:: Texto proporcionado ::
####################
El pensamiento del hombre moderno, del hombre que ha
renegado de Dios (o lo hizo a su medida, lo cual es esencialmente lo mismo), lo
ha llevado a creer en que él, por sí mismo, puede hacer las leyes a su medida
prescindiendo totalmente de toda ley moral objetiva fuera del sí mismo. Tal
error filosófico se lo llama positivismo
jurídico. Este error, ha llevado a que los hombres hagan las leyes según conveniencias
políticas y económicas de poder, generalmente guiados por la ambición y la
soberbia, ha conducido al poder legislativo hasta la locura de legalizar
crímenes como el aborto y leyes la contra la misma naturaleza humana, como ocurre
en las llamadas “uniones” entre personas del mismo sexo o “matrimonio”
homosexual.
EL POPSITIVISMO JURÍDICO
Estrechamente ligada con el estatismo se
halla la doctrina del positivismo jurídico, que quita al derecho su verdadera
base: la ley divina natural y positiva, y pretende reemplazarla por la voluntad
del legislador. El Santo Padre, en varias ocasiones, lo denunció e hizo notar
las funestas consecuencias a que conduce. Así, en 1949 realizó un penetrante
análisis del mismo, señalando su origen y su actual vinculación con el
totalitarismo, y haciendo referencia, además, a los procesos contra los “criminales
de guerra”.
Las causas de tales crisis [en la
administración de la justicia] han de buscarse principalmente en el
positivismo jurídico y en el absolutismo del Estado; dos manifestaciones que a
su vez derivan y dependen una de otra. En efecto, sustraída al derecho su base
constituida por la ley divina natural y positiva, y por lo mismo inmutable, no
queda sino fundarlo sobre la ley del Estado como norma suprema, y he aquí
puesto el principio del Estado absoluto. A su vez este Estado absoluto buscará
necesariamente someter todas las cosas a su arbitrio y, especialmente, hacer
servir el mismo derecho a sus propios fines. [... ]
En el campo de la acción humana consciente
del bien y del mal, del precepto, del permiso y de la prohibición, la voluntad
ordenadora del Creador se manifiesta mediante el mandato moral de Dios
inscripto en la naturaleza y en la revelación, y también mediante el precepto
o la ley de la legítima autoridad humana en la familia, en el Estado y en la
Iglesia. Si la actividad humana se regula y se dirige según esas normas,
permanece por sí misma en armonía con el orden universal querido por el
Creador.
####################
:: Material proporcionado ::
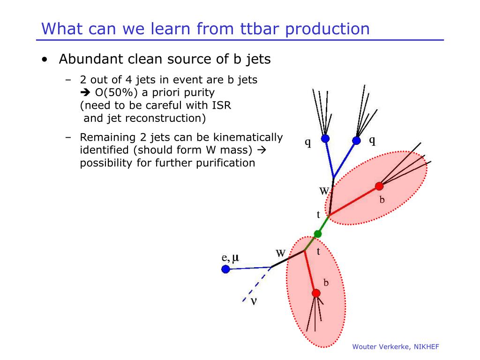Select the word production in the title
####################
:: Consigna A ::
Responde estas preguntas sobre el texto acerca del positivismo jurídico:
(i) ¿Qué nombre recibe el error filosófico de creer que el hombre puede hacer las leyes sin ninguna ley moral objetiva fuera de sí mismo?
(ii) ¿En qué año realizó el Santo Padre un análisis del positivismo jurídico?
(iii) ¿En qué tres ámbitos se menciona la legítima autoridad humana?
:: Consigna B ::
Retoma el texto sobre el positivismo jurídico y continúalo a partir de su última oración.

:: Resultado A ::
(i) Ese error recibe el nombre de positivismo jurídico.
(ii) El Santo Padre realizó ese análisis en 1949.
(iii) Se mencionan la familia, el Estado y la Iglesia.

:: Resultado B ::
En esto encuentra su respuesta la cuestión
del derecho verdadero y falso. El simple hecho de ser declarado por el poder
legislativo norma obligatoria del Estado, tomado sólo y por sí, no basta para
crear un verdadero derecho. El “criterio del simple hecho” vale sólo para Aquél
que es el autor y la regla soberana de todo derecho, Dios. Aplicarlo al
legislador humano indistinta y definitivamente, como si su ley fuese la norma
suprema del derecho, es el error del positivismo jurídico en el sentido propio
y técnico de la palabra; error que está en la base del absolutismo del Estado y
que equivale a una deificación del mismo Estado.
El siglo XIX es el gran responsable del positivismo jurídico.
Si sus consecuencias han tardado en hacerse sentir con toda su gravedad en la
legislación, se debe al hecho de que la cultura estaba aún impregnada por el
pasado cristiano y a que los representantes del pensamiento cristiano podían
todavía, casi en todas partes, hacer oír su voz en las asambleas legislativas.
Debía venir el Estado totalitario de sello anticristiano, el Estado que —por
principio o al menos de hecho— rompía todo freno ante el supremo derecho
divino, para revelar al mundo la verdadera faz del positivismo jurídico.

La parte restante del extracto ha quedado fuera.